## Data to process
-=-=-=-=-

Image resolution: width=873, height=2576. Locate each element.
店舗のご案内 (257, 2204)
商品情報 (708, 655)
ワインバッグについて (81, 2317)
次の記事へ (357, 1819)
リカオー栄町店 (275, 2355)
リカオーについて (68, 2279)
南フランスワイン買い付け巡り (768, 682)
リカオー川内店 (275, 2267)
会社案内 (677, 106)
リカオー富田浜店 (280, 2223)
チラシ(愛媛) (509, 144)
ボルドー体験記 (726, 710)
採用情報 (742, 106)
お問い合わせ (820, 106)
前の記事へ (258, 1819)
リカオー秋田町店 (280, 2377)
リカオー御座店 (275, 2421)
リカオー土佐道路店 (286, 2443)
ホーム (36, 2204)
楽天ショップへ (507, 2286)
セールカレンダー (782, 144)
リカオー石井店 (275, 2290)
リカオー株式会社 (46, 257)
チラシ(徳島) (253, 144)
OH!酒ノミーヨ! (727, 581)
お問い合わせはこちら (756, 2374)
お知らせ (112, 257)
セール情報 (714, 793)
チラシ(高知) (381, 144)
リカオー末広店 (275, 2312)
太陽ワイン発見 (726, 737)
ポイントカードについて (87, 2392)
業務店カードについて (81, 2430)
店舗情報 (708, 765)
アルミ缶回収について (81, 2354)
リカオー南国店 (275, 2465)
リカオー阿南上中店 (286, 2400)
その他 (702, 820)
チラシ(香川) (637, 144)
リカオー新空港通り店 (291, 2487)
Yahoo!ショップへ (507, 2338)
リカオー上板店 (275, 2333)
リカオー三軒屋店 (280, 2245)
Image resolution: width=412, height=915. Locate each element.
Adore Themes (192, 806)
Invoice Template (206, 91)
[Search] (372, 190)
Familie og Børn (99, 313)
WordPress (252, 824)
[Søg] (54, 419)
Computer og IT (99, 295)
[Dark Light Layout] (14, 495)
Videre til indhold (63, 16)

-=-=-=-=-

## Assignment
What lines in the data above carry "each"? Return them all.

## Response area
Image resolution: width=873, height=2576. Locate each element.
Image resolution: width=412, height=915. Locate each element.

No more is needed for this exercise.